## WHAT TO WORK ON
Extract every line between the one with "680x417 pixels." and the end of the entries, both included, word for word and free of pictures.

Dataset entries
==*==
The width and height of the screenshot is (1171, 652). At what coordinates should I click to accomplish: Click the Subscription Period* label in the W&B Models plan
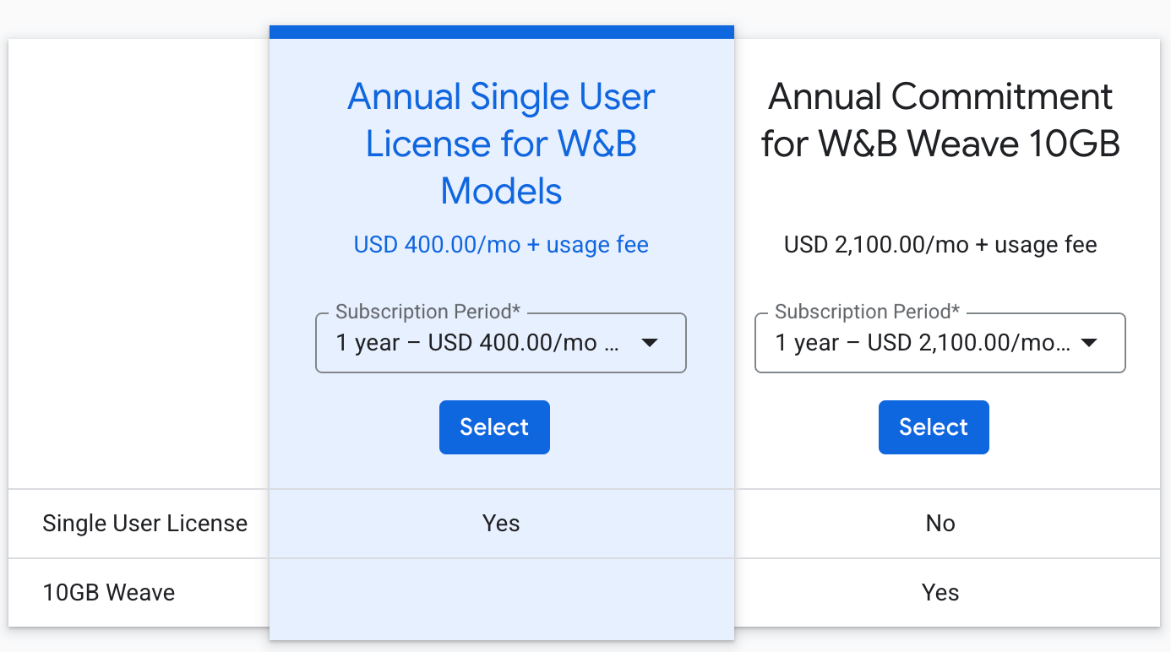(x=428, y=312)
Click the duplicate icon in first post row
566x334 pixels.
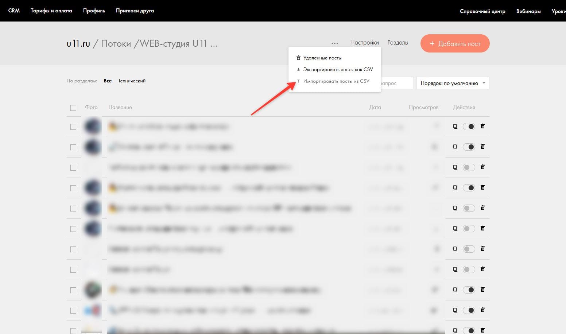tap(455, 126)
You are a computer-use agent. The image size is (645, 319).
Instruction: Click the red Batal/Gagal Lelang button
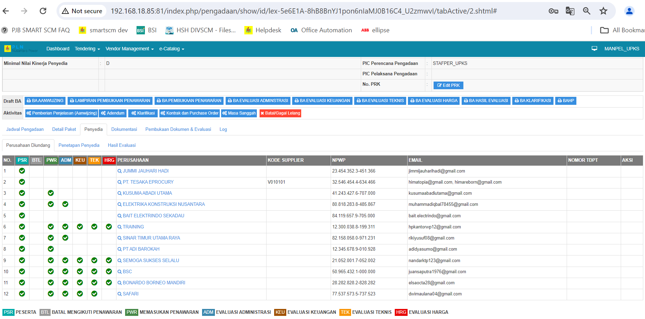280,113
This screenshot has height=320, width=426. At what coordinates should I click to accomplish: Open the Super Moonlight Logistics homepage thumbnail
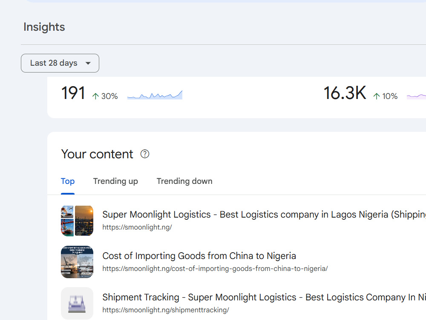click(x=77, y=221)
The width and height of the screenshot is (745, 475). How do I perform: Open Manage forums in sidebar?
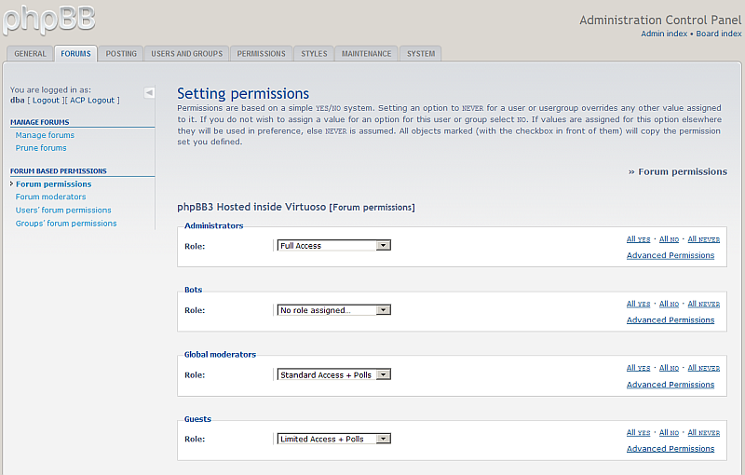45,135
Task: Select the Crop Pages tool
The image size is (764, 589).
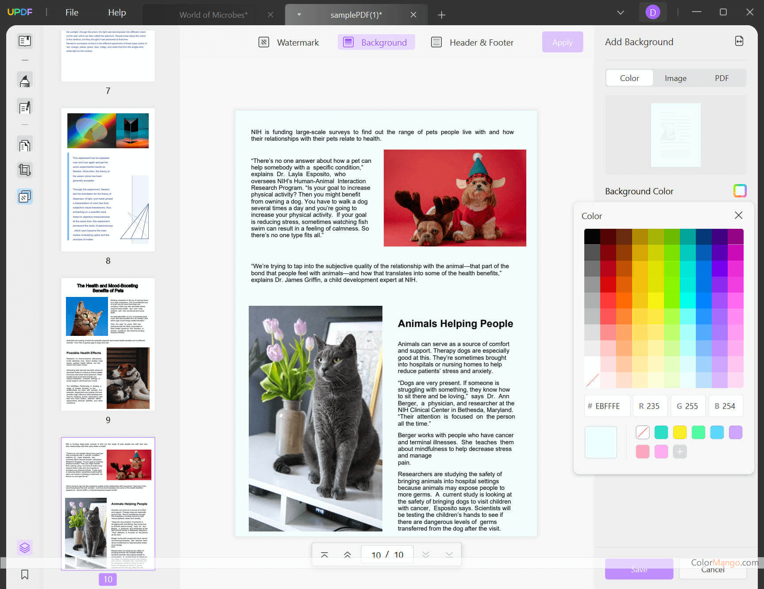Action: [x=25, y=170]
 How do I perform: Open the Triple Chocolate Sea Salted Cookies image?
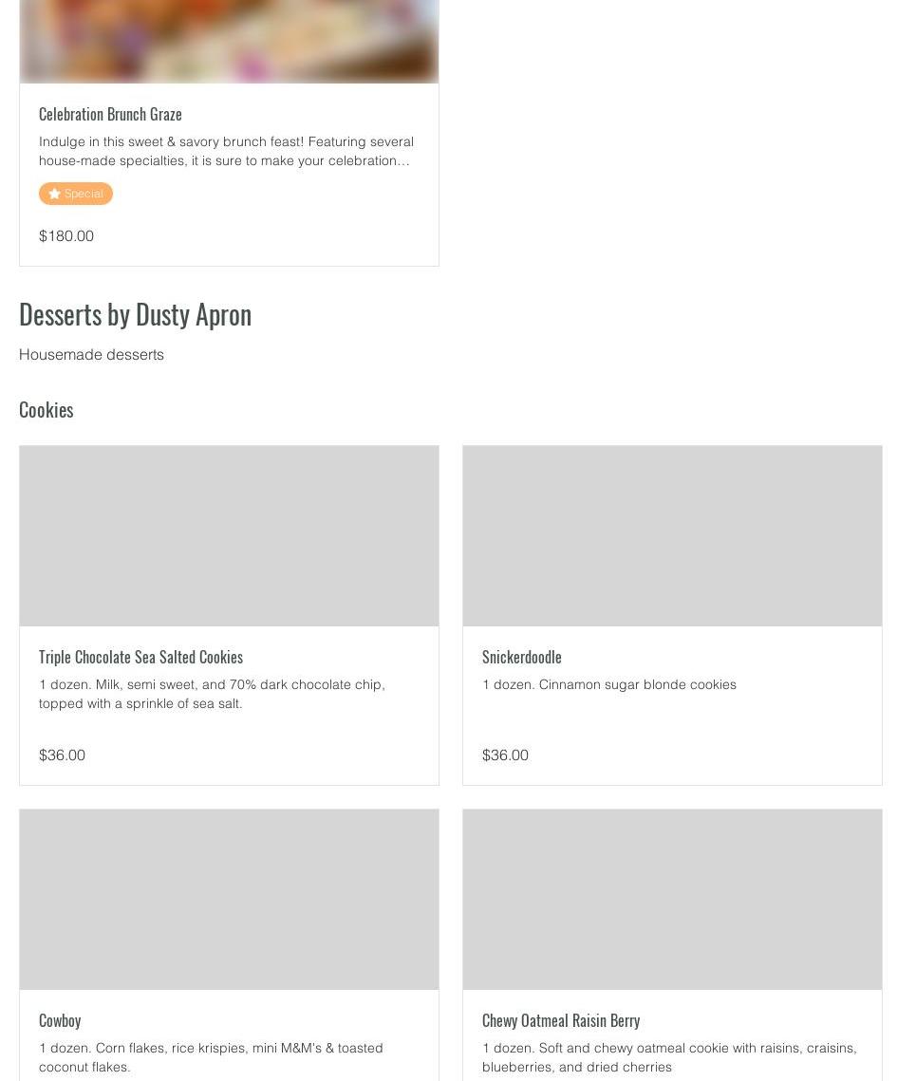click(229, 535)

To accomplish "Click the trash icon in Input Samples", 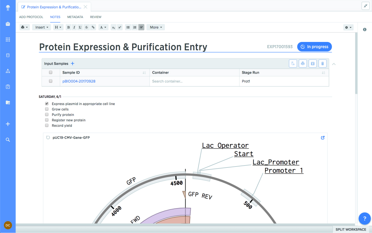I will (x=322, y=64).
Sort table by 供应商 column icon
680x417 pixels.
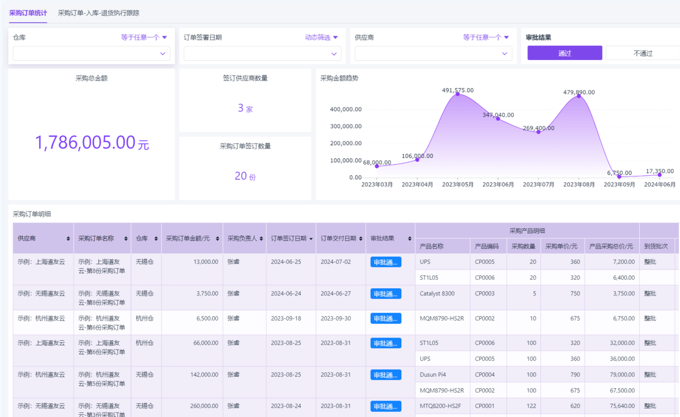pyautogui.click(x=69, y=239)
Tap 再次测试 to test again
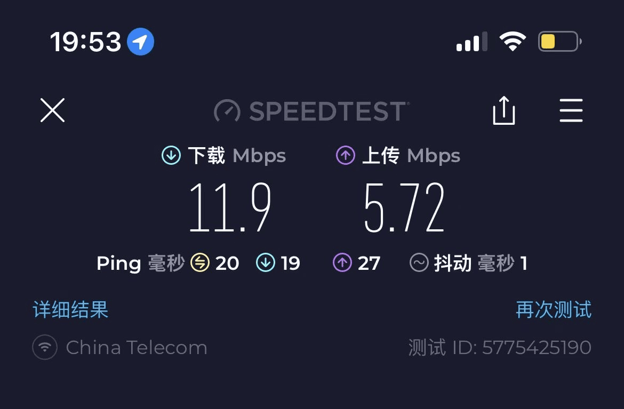 [554, 310]
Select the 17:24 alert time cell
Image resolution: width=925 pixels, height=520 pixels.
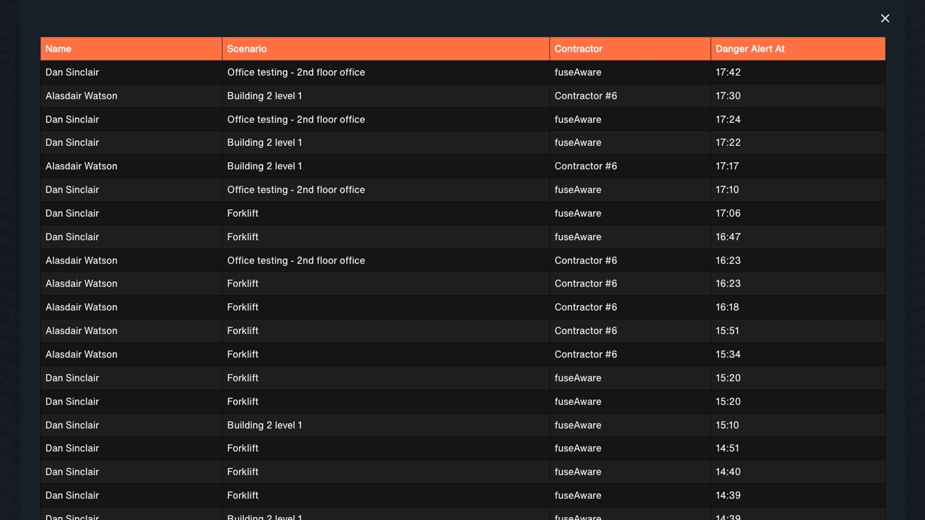coord(728,119)
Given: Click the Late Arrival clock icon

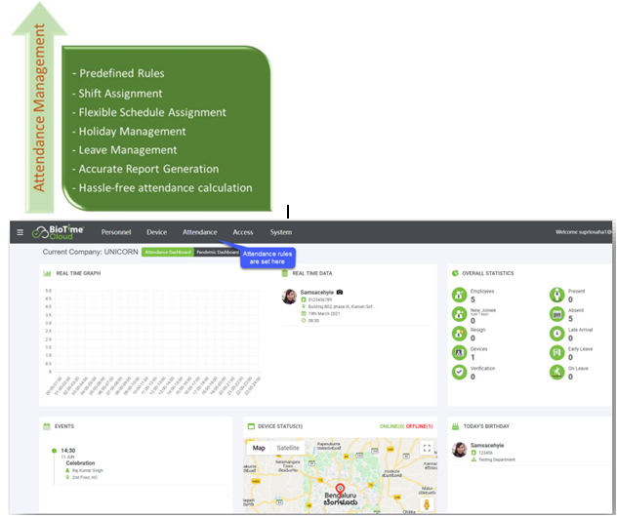Looking at the screenshot, I should 557,334.
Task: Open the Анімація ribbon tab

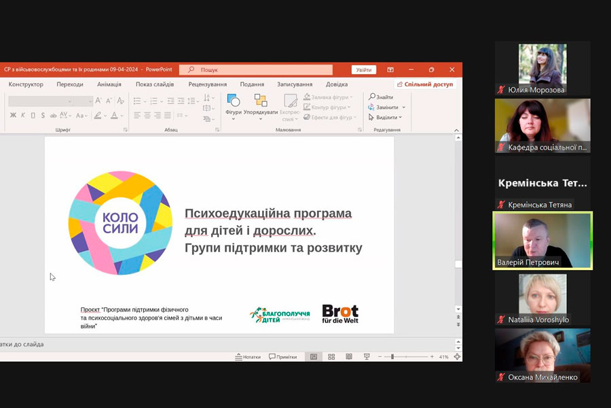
==*==
## RESULT OF THE EXERCISE
680x417 pixels.
pyautogui.click(x=69, y=239)
Tap 再次测试 to test again
 [554, 310]
Select the 17:24 alert time cell
Image resolution: width=925 pixels, height=520 pixels.
coord(728,119)
Given: Click the Late Arrival clock icon

Looking at the screenshot, I should 557,334.
Task: Open the Анімація ribbon tab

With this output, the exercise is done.